注、チームを表すときはバファローズ、ブルーウェーブ。バファローズの親会社を書くときは近鉄、ブルーウェーブの親会社を書くときはオリックスと書き分けています。これはチームと親会社をしっかり分けるという意図でそうしています。ここでのバファローズは今のオリックス・バファローズは指しません。

 可能な限りソースを明記していますが、明記していないものは当時の雑誌や新聞で読んだものです。ソースが不十分と思われたら、ご容赦願います。 

 2002年のモントリオール・エクスポスはオーナーが撤退し、MLB機構預かりとして2004年にワシントンに移転するまで面倒を見たそうです。これを他人事扱いした時点でバファローズの命運は決まったと言っていいでしょう。なぜ「日本にもエクスポスが出るかもしれない、そのときはNPB預かりとして、一年面倒を見よう。その間に身売り先を探したり、親会社なき市民球団への移行、最悪球団合併を考えた方がいい」ということにならなかったんでしょうか?

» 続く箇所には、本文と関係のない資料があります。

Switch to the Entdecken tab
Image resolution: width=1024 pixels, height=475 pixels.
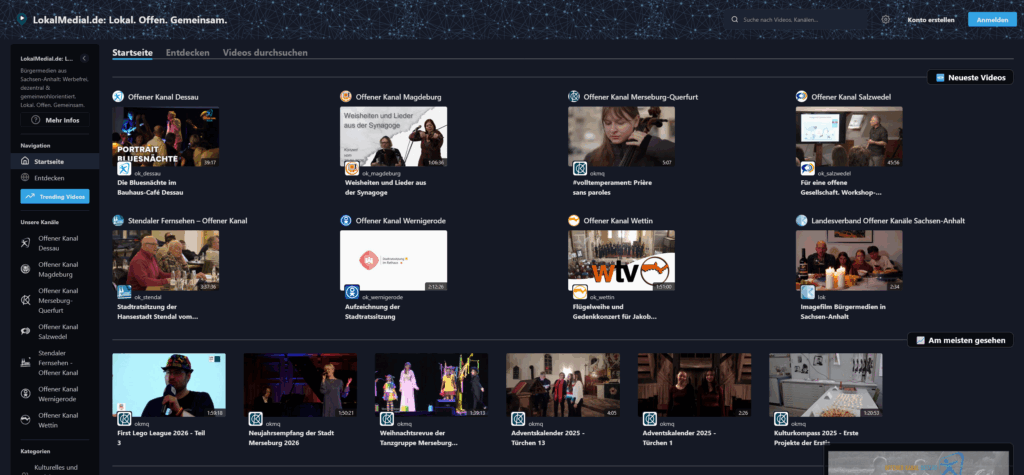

 NPB機構はオールスターや日本シリーズぐらいしか収入がないと聞きます。「それではチームを預かるなんてできない」と収益を増やすことを考えなかったのか?と疑問に思います。選手会も「最悪の場合を考えて、保険を持ちたい」とNPB機構に収益増加を訴えるとかしなかったのでしょうか?今思えば、選手が「プロ野球は興行なのだから、お客さんが入らなかった終わり」というエンタメの原理がわかっていなかったというのが、選手会最大の落ち度でしょう。

 合併が表面化した7/10に選手会は「ネーミングライツを導入して、一年合併を待ってはどうか」と提案しますが、近鉄にとっては「そんなのとっくにやったし、やり直したとして買収先が手を挙げるとは思えない、もし手を挙げたとしたら、なぜ身売りに動いた2004年シーズン前に手を挙げなかった?と不信感しかないから、安心してバファローズを託すことはできない。そもそも合併の話は動いているから、株主、社内の理解を得て、合併後のチーム運営の策定に動いているオリックスに失礼」という考えしかなかったと思われます。

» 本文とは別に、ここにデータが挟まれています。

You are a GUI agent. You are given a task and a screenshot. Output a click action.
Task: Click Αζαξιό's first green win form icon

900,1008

 思えば、球団売却というのは選手に事後報告なんですよね。僕が知る限り、球団売却の前に選手に説明をするなんて聞いたことがありません。だから、選手がいくら「合併前に説明して欲しかった」と言ってもムリというものでしょう。ただ「このままでは球団売却の可能性があるから、お客さんを呼ぶためにも選手もファンサービスを精一杯して欲しい」と選手に説明するぐらいはした方がよかったとは思います。

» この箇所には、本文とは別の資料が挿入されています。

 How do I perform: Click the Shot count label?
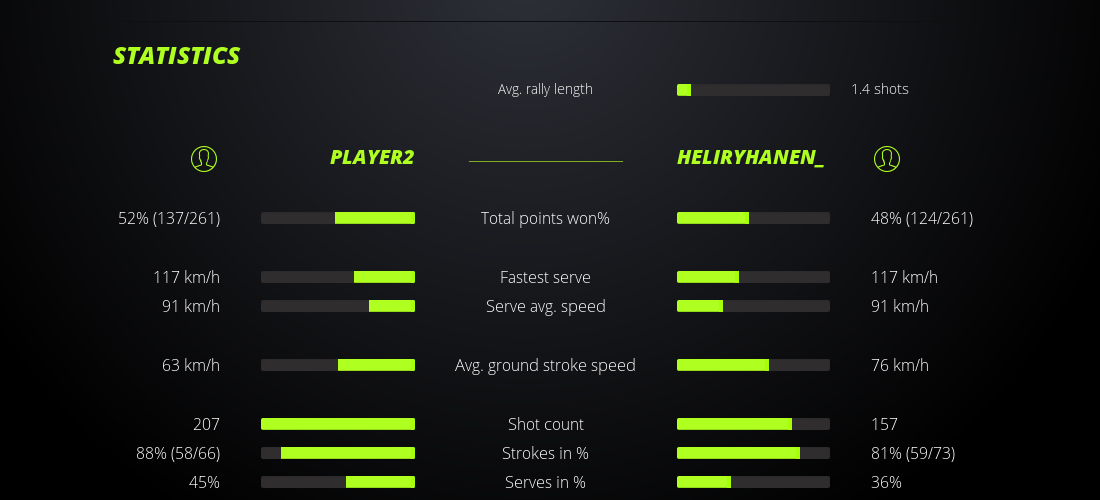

 その後選手会はストを打ちますが、もう合併の話は進んでいるので覆すのは難しかったでしょう。MLBのストはサラリーキャップ制の導入など、選手の待遇面についてなので、球団売却を主題としてストを打ったことはありません。これは「選手は経営面には立ち入ることはできないから、球団売却においてはなにもできない」ということでしょう。当時NPBのストを取材したアメリカのメディアはあったそうですが、「これはなんのためのストなのだ?」と理解できなかったでしょうね。

 ここまで合併の総括記事を書くためにいろいろ調べましたが、「バファローズを救う方法はなかった」という結論にしかなりませんでした。だって、お客さんが入らないコンテンツを救うなんて、ムリじゃないですか。ただ、当時は実数発表ではなかったので、「パリーグはお客さんが少ない」ということは知っていても、具体的にどれぐらい少ないかは誰も知ることができなかったというのが死角でした。もしお客さんが少ないことをファンが知っていたら、「これじゃバファローズは詰む」とファンが友達や家族を連れてくることができるから、お客さんは増えて「このバファローズには投資価値がある」と買収に手を挙げる企業があったと思うんですよね。選手やファンに危機を訴えることができなかったのは、バファローズの落ち度でしょう。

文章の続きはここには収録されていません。